━━━━━ Source ━━━━━
# **A text preprocessing pipeline from the scratch**

### **Includes:**
*  Getting data (Scraping)
* lowercasing
* remove html tags
* remove urls
* remove punctuations
* Stop words removal
* emoji handling
* tokenize
* stemming
* lemmatization

### ***Let's Get Started:***

## Scraping Data

In [2]:
import requests
from bs4 import BeautifulSoup
import pickle

In [3]:
def url_to_transcript(url):

  # get all text from url
  page = requests.get(url).text
  # parse through page with parser (lxml)
  soup = BeautifulSoup(page,'lxml')
  # get texts
  text = [p.text for p in soup.find(class_='ast-container').find_all('p')]
  print("Extracted from URL:", url)

  return text

In [4]:
# getting transcripts of oppenheimer and barbie movies from scrapsfromtheloft.com

urls = ['https://scrapsfromtheloft.com/movies/oppenheimer-2023-transcript/',
        'https://scrapsfromtheloft.com/movies/barbie-2023-transcript/']

names = ['oppenheimer','barbie']

In [5]:
transcripts = [url_to_transcript(url) for url in urls]

Extracted from URL: https://scrapsfromtheloft.com/movies/oppenheimer-2023-transcript/
Extracted from URL: https://scrapsfromtheloft.com/movies/barbie-2023-transcript/


In [6]:
# pickle for later use

!mkdir transcripts

for i,movie in enumerate(names):
  with open("transcripts/" + movie +'.txt', 'wb') as file:
    pickle.dump(transcripts[i], file)
━━━━━ Data section ━━━━━
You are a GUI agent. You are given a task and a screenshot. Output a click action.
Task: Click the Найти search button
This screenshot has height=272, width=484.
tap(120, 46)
━━━━━
## Given exercise:
Say whether each statement agrees with the text preprocessing pipeline: (a) the scraped pages are parsed with the lxml parser, (b) the transcripts are saved with the json module, (c) lemmatization is one of the included steps. For each, answer yes or no and quote the words of the text that decide it.

## Answer to the task:
(a) Yes: "soup = BeautifulSoup(page,'lxml')"
(b) No: "pickle.dump(transcripts[i], file)"
(c) Yes: "lemmatization"